▶ Stored items from a collection:
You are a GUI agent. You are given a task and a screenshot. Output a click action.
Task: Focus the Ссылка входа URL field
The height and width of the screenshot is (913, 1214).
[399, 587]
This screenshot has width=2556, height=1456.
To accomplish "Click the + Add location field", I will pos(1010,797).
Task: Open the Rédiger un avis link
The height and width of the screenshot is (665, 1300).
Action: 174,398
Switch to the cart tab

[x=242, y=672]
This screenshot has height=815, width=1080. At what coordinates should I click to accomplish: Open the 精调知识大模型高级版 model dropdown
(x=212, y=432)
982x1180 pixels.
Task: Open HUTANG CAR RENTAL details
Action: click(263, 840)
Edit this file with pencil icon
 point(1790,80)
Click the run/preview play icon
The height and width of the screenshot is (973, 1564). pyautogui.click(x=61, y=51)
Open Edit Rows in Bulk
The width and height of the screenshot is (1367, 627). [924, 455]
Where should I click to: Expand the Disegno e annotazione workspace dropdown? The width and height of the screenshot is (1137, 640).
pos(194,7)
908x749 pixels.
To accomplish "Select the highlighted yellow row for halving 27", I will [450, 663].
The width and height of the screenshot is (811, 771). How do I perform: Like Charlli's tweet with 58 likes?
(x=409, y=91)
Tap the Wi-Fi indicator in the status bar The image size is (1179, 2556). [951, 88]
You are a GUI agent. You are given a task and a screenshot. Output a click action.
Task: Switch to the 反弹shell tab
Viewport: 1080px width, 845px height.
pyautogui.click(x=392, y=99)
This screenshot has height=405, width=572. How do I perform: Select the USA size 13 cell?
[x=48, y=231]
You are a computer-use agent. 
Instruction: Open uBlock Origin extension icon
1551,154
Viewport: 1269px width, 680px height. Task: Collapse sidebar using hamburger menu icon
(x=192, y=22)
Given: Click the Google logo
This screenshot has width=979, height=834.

▶ EXERCISE DIRECTIONS: Write out every entry again exactly, please, with nothing missing.

▶ ANSWER TO THIS PROBLEM:
You are a GUI agent. You are given a task and a screenshot. Output a click action.
Task: Focus the Ссылка входа URL field
The height and width of the screenshot is (913, 1214).
[399, 587]
This screenshot has width=2556, height=1456.
To accomplish "Click the + Add location field", I will pos(1010,797).
Task: Open the Rédiger un avis link
The height and width of the screenshot is (665, 1300).
Action: 174,398
Switch to the cart tab

[x=242, y=672]
This screenshot has height=815, width=1080. At what coordinates should I click to accomplish: Open the 精调知识大模型高级版 model dropdown
(x=212, y=432)
982x1180 pixels.
Task: Open HUTANG CAR RENTAL details
Action: click(263, 840)
Edit this file with pencil icon
 point(1790,80)
Click the run/preview play icon
The height and width of the screenshot is (973, 1564). pyautogui.click(x=61, y=51)
Open Edit Rows in Bulk
The width and height of the screenshot is (1367, 627). [924, 455]
Where should I click to: Expand the Disegno e annotazione workspace dropdown? The width and height of the screenshot is (1137, 640).
pos(194,7)
908x749 pixels.
To accomplish "Select the highlighted yellow row for halving 27", I will [450, 663].
The width and height of the screenshot is (811, 771). How do I perform: Like Charlli's tweet with 58 likes?
(x=409, y=91)
Tap the Wi-Fi indicator in the status bar The image size is (1179, 2556). [951, 88]
You are a GUI agent. You are given a task and a screenshot. Output a click action.
Task: Switch to the 反弹shell tab
Viewport: 1080px width, 845px height.
pyautogui.click(x=392, y=99)
This screenshot has height=405, width=572. How do I perform: Select the USA size 13 cell?
[x=48, y=231]
You are a computer-use agent. 
Instruction: Open uBlock Origin extension icon
1551,154
Viewport: 1269px width, 680px height. Task: Collapse sidebar using hamburger menu icon
(x=192, y=22)
Given: Click the Google logo
This screenshot has width=979, height=834.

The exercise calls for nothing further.